• [Problem statement]: Reproduce, please, the line that holds "Select Door from the types list" and all later lines through the end of the entries below, exactly; omit pictures.

[Stored records]
================================

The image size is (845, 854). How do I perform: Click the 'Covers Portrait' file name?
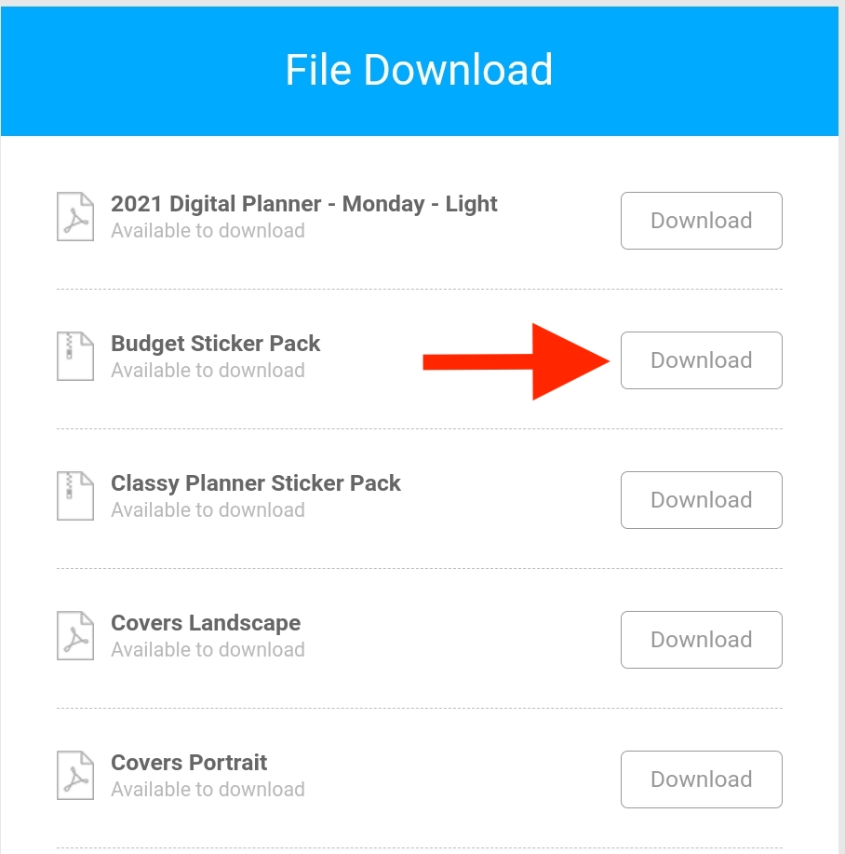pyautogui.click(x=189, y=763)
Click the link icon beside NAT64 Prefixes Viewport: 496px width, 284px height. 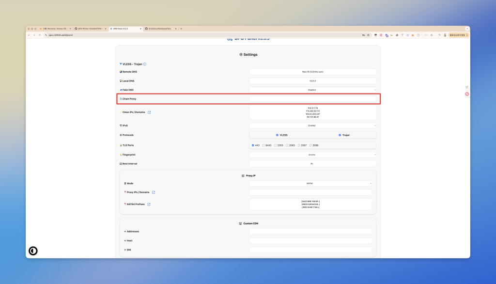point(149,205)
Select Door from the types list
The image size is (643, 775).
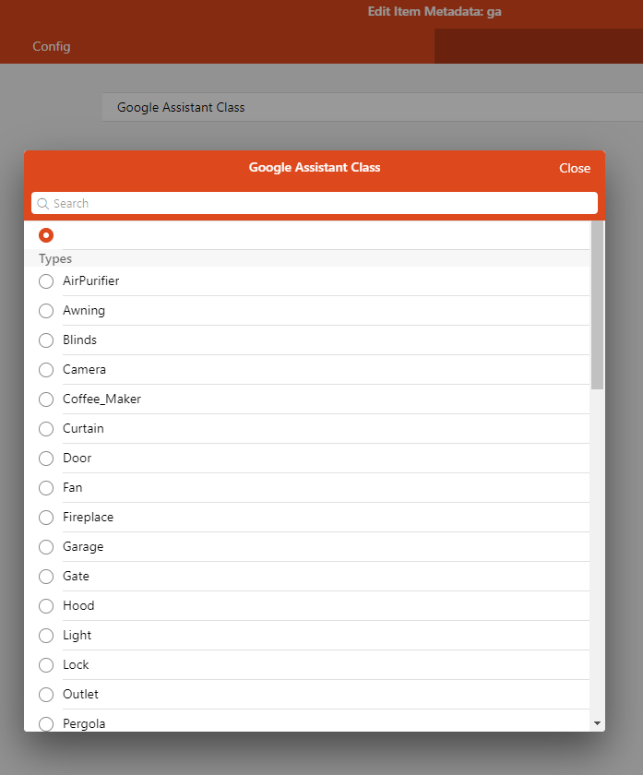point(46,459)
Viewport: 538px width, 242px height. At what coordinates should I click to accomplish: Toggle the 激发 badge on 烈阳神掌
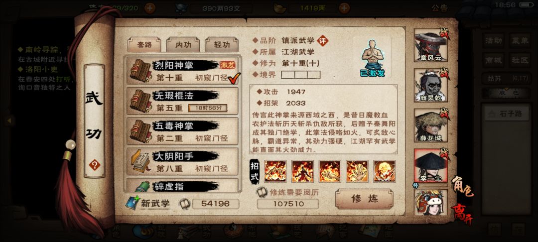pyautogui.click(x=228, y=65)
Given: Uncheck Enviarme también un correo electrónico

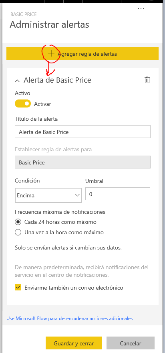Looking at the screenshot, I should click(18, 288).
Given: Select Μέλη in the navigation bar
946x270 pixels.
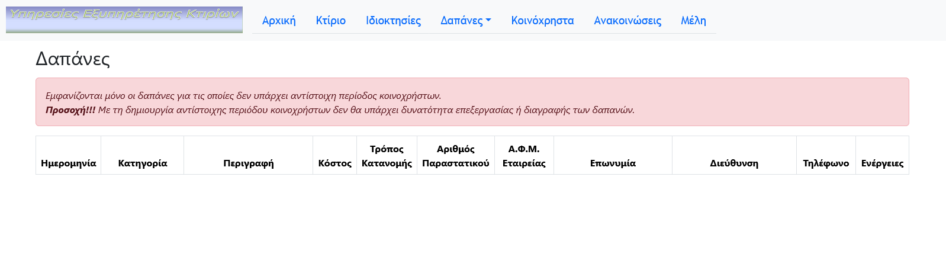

================================

• [Your response]:
Select Door from the types list
The image size is (643, 775).
point(46,459)
Viewport: 538px width, 242px height. At what coordinates should I click to accomplish: Toggle the 激发 badge on 烈阳神掌
pyautogui.click(x=228, y=65)
Given: Uncheck Enviarme también un correo electrónico

Looking at the screenshot, I should click(18, 288).
Given: Select Μέλη in the navigation bar
946x270 pixels.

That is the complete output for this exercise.